(Extracted data Opens)

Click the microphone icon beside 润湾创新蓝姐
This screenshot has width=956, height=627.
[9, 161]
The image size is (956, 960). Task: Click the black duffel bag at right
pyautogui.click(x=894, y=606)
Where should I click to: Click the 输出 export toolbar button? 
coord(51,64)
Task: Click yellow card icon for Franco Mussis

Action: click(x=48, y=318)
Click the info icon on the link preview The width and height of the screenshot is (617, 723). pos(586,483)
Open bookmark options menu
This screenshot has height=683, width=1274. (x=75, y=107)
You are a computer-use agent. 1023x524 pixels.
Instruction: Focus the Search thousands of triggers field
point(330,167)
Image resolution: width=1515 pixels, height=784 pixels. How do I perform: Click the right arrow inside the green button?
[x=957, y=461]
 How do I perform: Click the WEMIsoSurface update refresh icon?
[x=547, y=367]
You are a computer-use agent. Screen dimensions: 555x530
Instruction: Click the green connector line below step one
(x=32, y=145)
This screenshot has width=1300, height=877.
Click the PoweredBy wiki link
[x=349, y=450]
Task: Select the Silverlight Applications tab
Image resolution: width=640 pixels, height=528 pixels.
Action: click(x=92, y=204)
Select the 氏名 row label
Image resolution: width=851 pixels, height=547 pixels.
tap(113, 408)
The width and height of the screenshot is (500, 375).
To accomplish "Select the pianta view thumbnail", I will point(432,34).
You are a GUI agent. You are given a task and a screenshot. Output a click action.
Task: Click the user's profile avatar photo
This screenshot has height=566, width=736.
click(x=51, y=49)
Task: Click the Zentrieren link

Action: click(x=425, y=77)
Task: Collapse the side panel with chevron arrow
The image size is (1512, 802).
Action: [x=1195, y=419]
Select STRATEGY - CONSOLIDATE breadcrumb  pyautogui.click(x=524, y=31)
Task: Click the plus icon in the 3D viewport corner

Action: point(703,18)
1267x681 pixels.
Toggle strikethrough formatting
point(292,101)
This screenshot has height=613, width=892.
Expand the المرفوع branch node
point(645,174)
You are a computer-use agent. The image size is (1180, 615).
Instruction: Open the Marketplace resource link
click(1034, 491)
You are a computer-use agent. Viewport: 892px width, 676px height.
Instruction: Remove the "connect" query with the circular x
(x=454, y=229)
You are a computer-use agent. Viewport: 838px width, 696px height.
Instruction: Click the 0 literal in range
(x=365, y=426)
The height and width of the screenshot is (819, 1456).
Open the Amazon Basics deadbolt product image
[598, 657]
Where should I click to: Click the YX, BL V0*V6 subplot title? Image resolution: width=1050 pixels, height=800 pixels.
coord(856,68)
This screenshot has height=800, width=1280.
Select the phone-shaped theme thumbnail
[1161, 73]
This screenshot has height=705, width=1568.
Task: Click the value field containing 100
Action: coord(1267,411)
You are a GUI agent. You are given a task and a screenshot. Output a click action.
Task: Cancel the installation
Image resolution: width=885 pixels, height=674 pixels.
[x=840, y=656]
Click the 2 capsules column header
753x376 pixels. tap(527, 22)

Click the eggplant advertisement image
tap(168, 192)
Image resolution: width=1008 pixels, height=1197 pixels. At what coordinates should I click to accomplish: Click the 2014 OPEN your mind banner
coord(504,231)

(Extracted data Closes)

### Work order
Look over the records. Copy the lines that include the word "agent".

### Answer to this task
You are a computer-use agent. 1023x524 pixels.
You are a computer-use agent. Screen dimensions: 555x530
You are a GUI agent. You are given a task and a screenshot. Output a click action.
You are a computer-use agent. The image size is (1180, 615).
You are a computer-use agent. Viewport: 892px width, 676px height.
You are a computer-use agent. Viewport: 838px width, 696px height.
You are a GUI agent. You are given a task and a screenshot. Output a click action.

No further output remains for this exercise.